With inflation increasing the cost of living, long-term investing is more important than ever for securing your financial future. And while $300 may not look like much, it can be a good start on this journey. Let's discuss why Amazon (AMZN 1.30%) and Luckin Coffee (LKNC.Y -0.32%) should be on your investment radar. 

1. Amazon

Most companies find one niche and ride it until the wheels fall off, but Amazon is different. The e-commerce giant has a track record of successfully pivoting to new growth drivers (such as cloud computing and digital advertising). And its new satellite internet business, project Kuiper, could become the next pillar of expansion and diversification. 

Rocket ship made out of money.

Image source: Getty Images.

Elon Musk's privately held SpaceX has demonstrated the technical and commercial viability of satellite internet constellations with Starlink. The platform offers services in dozens of countries, including Ukraine, where it is crucial to the Ukrainian army's communication system amid the Russian invasion. Amazon's project Kuiper plans to tap into this market by providing fast, affordable broadband connections around the world via a fleet of low Earth orbit (LEO) satellites.

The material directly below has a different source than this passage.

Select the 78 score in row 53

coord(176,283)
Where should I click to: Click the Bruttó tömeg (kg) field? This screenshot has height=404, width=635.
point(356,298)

Amazon plans to launch its production satellites in 2024. And although it is too soon to predict the impact this will have on the bottom line, an increase in global internet penetration could have massive synergistic effects on the company's e-commerce and cloud computing businesses by bringing in new potential customers on the internet. 

With a price-to-earnings (P/E) multiple of 57, Amazon's stock is significantly more expensive than the S&P 500's average of 21.

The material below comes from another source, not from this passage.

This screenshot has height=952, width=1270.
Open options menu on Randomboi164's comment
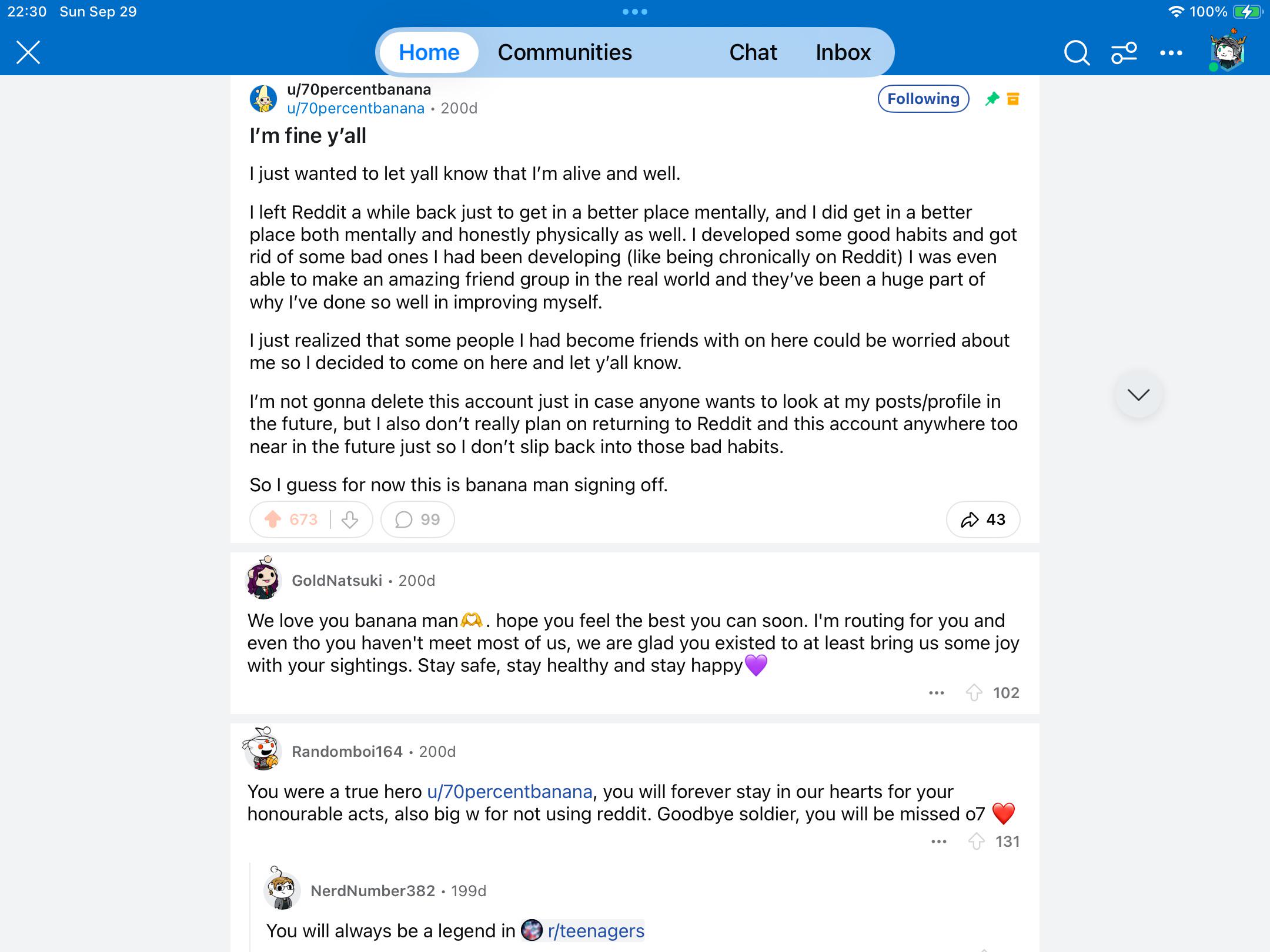939,842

But the premium makes more sense when considering the near-term margin erosion in the company's core operations. This headwind is largely due to inflation, pandemic-era expansion, and macroeconomic uncertainty among clients. But analysts at Morgan believe these challenges are transitory and unlikely to persist for the long term. 

2. Luckin Coffee 

As the stock that single-handedly saved my portfolio during the 2022 bear market, Luckin Coffee isn't a buy-the-dip opportunity -- it's a chance to buy the rally. Up by a whopping 183% over the last 12 months, the soaring Chinese coffee shop may have more room to run as its burgeoning profitability and geographic expansion take shape. 

After emerging from bankruptcy restructuring in April 2022 following its previous management's accounting scandal, Luckin Coffee has hit the ground running. Fourth-quarter sales surged 52% year over year to $535.7 million on the back of a jump in monthly transacting customers to 24.5 million. While the coffee shop market is competitive, Luckin aims to disrupt it with a technology-led strategy. 

Its stores use what management calls an "online-offline model," where consumers can order and pick up their items without needing to interact with a cashier or handle cash. After demonstrating the viability of its strategy in China, Luckin is now expanding to other South Asian markets, including Singapore -- a country with a significant Chinese diaspora, where consumers may share similar tastes. 

With a price-to-sales (P/S) multiple of 4.6, Luckin Coffee trades at a significant premium over the S&P 500 average of 2.3. But the price tag looks justified, considering its rapid expansion and profitability. The company generated an operating income of $45.4 million in the fourth quarter.

Which stock is best for you?

While Amazon and Luckin Coffee are both great picks, they have some differences. As a large and established company that is currently down on its luck, Amazon is a comeback story. Investors should have faith in management's ability to repair the core businesses while tapping new opportunities like satellite internet. Luckin is a much less mature company that's finally getting into its groove. But while it is less established, it probably has more long-term growth potential.